## START Extract

Redis outage on Vantage EU
Incident Report for ABBYY
Postmortem

Dear Customer,

On January 29 and January 30, 2024, ABBYY Vantage EU experienced interruption in operation of the Redis service, resulting in outages of the Vantage platform. We are glad to inform you that the issues have been mitigated and the service is now fully functional. Please review the following incident Root Cause Analysis (RCA) information:

Cloud instance

  • Western Europe

Incident timeframe

  • January 29, 2024

    • 15:42 – 17:20 UTC
  • January 30, 2024

    • 10:30 – 12:10 UTC

Incident status

  • Fully mitigated

Customer impact

  • The platform was unable to launch new or complete existing transactions.
  • Skills which were being edited during the outage could become unresponsive.
  • Edits being done to skills during the outage could be lost.
  • Subscription status information was not accessible.

Incident history

  • January 29, 2024

    • 15:42 UTC: The health monitoring system of the service reported a failure of the Redis master node. The on-duty operations team discovered an unusually high memory consumption of the Redis service and performed its manual failover.
    • 16:02 UTC: The Redis master node started consuming an unusually high amount of memory again. The team performed another manual failover and cleaned up the Redis stream to reduce the consumed memory.
    • 17:20 UTC: All internal services returned to normal operation. The incident was considered mitigated.
  • January 30, 2024

    • 10:30 UTC: The health monitoring system of the service reported a new failure of the Redis master node due to high memory consumption. The on-duty operations team scaled down the Transaction service to zero to prevent new data flowing to Redis and deleted all Workflow service objects in all Redis master nodes. They then scaled up the Transaction service again.
    • 12:10 UTC: All internal services returned to normal operation. The incident was considered mitigated.

Root cause

  • The failures of Redis were caused by too high an amount of memory set allowed to be occupied by the Redis service in its hosting VMs.
  • As a result, the Redis master node was unable to process data requests but was successfully responding about its availability. This caused an automatic failover not to be triggered.

## END Extract

▶ [Task requirements]:
Please answer these from the Redis incident report:
(a) Which cloud instance was affected?
(b) At what time UTC on January 30, 2024 did the health monitoring system report the new Redis master node failure?
(c) Why was the automatic failover not triggered?
Rely on the Redis incident report alone.

## START Given data

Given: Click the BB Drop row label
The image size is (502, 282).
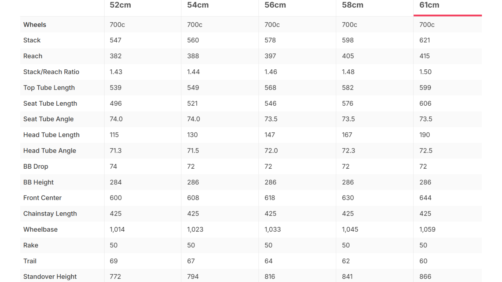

## END Given data

▶ [Task result]:
(a) Western Europe.
(b) 10:30 UTC.
(c) The Redis master node could not process data requests but was still successfully responding about its availability.